- _What is being asked_: For the data below, give again exactly the lines from the one containing "Where should I click to: Sort" through the one containing "Screen dimensions: 433x458", both ends included, and no others.

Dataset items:
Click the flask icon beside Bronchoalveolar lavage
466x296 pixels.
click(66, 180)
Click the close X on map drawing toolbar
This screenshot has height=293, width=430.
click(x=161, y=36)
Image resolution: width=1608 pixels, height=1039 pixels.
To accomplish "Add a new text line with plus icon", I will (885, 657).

...

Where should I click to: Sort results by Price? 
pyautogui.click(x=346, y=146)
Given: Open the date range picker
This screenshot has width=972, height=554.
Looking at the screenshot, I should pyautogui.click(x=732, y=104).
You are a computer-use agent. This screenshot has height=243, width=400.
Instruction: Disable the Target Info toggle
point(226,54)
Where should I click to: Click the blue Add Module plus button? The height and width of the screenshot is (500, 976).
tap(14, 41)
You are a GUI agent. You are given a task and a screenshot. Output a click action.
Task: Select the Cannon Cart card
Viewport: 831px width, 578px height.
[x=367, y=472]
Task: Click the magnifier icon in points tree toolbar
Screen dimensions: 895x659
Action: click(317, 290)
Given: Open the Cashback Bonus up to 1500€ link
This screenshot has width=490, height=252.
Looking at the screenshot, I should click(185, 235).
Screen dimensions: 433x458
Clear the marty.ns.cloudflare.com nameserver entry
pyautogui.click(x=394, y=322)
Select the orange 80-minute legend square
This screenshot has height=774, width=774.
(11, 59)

- _Solved exercise_:
Where should I click to: Sort results by Price? 
pyautogui.click(x=346, y=146)
Given: Open the date range picker
This screenshot has width=972, height=554.
Looking at the screenshot, I should pyautogui.click(x=732, y=104).
You are a computer-use agent. This screenshot has height=243, width=400.
Instruction: Disable the Target Info toggle
point(226,54)
Where should I click to: Click the blue Add Module plus button? The height and width of the screenshot is (500, 976).
tap(14, 41)
You are a GUI agent. You are given a task and a screenshot. Output a click action.
Task: Select the Cannon Cart card
Viewport: 831px width, 578px height.
[x=367, y=472]
Task: Click the magnifier icon in points tree toolbar
Screen dimensions: 895x659
Action: click(317, 290)
Given: Open the Cashback Bonus up to 1500€ link
This screenshot has width=490, height=252.
Looking at the screenshot, I should click(185, 235).
Screen dimensions: 433x458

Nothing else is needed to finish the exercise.